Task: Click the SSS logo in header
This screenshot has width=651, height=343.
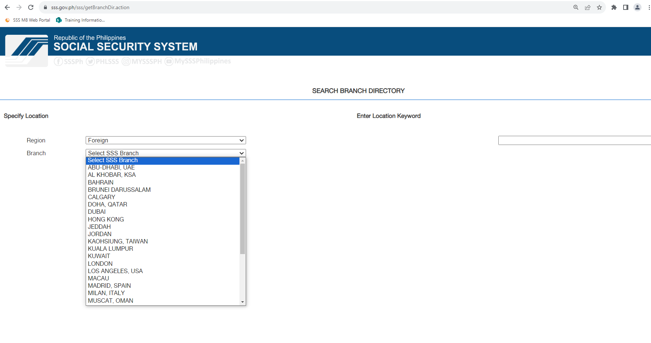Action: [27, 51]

------------------------------

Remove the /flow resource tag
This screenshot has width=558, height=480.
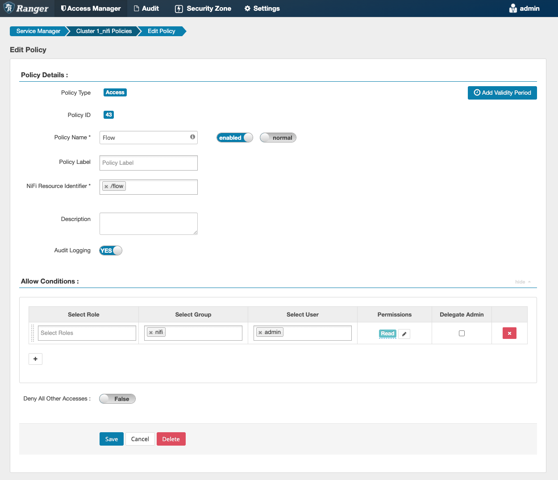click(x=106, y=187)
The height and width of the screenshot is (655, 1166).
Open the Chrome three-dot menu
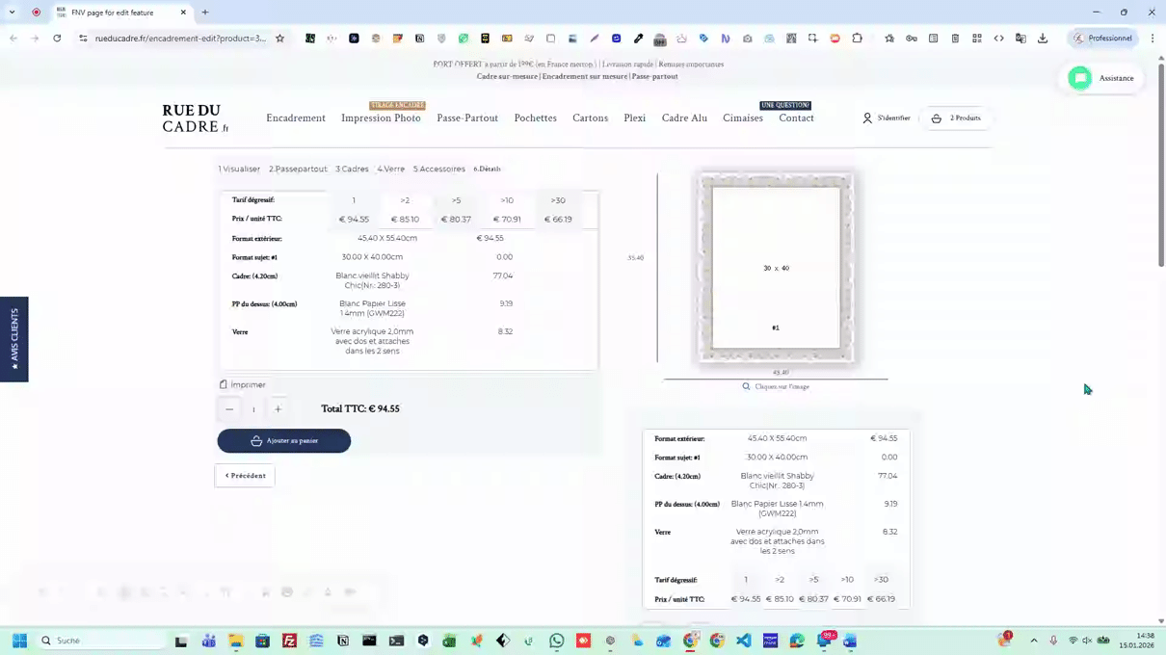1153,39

------------------------------

Instruction: Render the lines of the records starting at the one containing "Task: Click the SSS logo in header" and ending at the one containing "Action: [27, 51]" as a numbered list, both ends included. Skip blank lines, and leave the pictures out.

Exercise result:
1. Task: Click the SSS logo in header
2. This screenshot has width=651, height=343.
3. Action: [27, 51]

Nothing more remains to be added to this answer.